FcγR–ACE2 Cooperative Antibody-Dependent Enhancement in Human and Veterinary Coronaviruses: Mechanisms, Comparative Immunopathology, and Therapeutic Implications

Antibody-dependent enhancement (ADE) is a paradoxical immunological phenomenon in which pre-existing antibodies facilitate viral entry into host cells rather than conferring protection. ADE has been extensively characterised in flaviviral systems, most notably dengue virus (DENV), and presents a significant challenge for vaccine development and antibody-based therapeutic design. In coronavirus infections, ADE operates through both classical Fc gamma receptor (FcγR)-mediated pathways and an intrinsic signalling mechanism involving inhibitory FcγRIIb-mediated suppression of the type I interferon (IFN-I) response.
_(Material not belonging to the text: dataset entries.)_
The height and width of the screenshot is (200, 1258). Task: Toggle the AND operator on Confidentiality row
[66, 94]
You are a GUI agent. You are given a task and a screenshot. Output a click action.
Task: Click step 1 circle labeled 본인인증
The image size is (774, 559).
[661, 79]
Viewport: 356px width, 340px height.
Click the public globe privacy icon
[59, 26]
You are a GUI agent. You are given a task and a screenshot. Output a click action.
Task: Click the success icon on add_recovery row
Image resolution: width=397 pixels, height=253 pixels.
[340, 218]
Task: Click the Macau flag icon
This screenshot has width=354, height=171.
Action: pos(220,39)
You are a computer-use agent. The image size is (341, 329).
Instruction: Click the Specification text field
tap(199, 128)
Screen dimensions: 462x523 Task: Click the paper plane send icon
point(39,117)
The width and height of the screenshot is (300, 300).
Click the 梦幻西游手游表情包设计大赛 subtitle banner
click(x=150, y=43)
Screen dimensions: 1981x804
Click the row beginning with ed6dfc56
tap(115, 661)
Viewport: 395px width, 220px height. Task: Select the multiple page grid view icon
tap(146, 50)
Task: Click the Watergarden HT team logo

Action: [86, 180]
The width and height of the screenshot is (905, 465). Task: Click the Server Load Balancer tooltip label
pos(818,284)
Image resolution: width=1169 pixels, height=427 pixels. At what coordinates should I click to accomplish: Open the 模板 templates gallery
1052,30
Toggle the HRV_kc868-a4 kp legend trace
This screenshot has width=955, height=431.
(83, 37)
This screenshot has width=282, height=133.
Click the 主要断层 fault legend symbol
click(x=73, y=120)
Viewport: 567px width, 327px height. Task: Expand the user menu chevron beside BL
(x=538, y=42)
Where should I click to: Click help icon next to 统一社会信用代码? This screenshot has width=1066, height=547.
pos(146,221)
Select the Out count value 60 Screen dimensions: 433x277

Of critical translational relevance is the proposed cooperative FcγR–angiotensin-converting enzyme 2 (ACE2) entry model for SARS-CoV-2, wherein virus–antibody immune complexes simultaneously engage ACE2 through the viral spike receptor-binding domain (RBD) and FcγRIIa through the antibody Fc region on the same macrophage surface. This cooperative dual-receptor engagement may stabilise virion attachment, augment endosomal uptake, and trigger downstream signalling cascades that suppress antiviral immunity, potentially contributing to severe COVID-19 immunopathology. Feline infectious peritonitis virus (FIPV) represents one of the most rigorously documented biological systems in which antibody-mediated macrophage infection directly determines systemic disease outcome, providing a critical comparative framework for understanding coronavirus ADE across species. This comprehensive review integrates current knowledge of FcγR biology, coronavirus cell entry mechanisms, intracellular signalling cascades, cytokine dysregulation, comparative veterinary immunopathology, and nano-engineered immunomodulatory platforms for ADE-safe vaccine development. We critically evaluate lipid nanoparticle mRNA vaccines, virus-like particles, and polymeric nanoparticle systems as rational strategies to elicit selective neutralising antibody responses while mitigating ADE risk. We also highlight key unresolved mechanistic questions and future research directions essential for the development of safer vaccines and therapeutics against both current and emerging coronaviruses in human and veterinary medicine.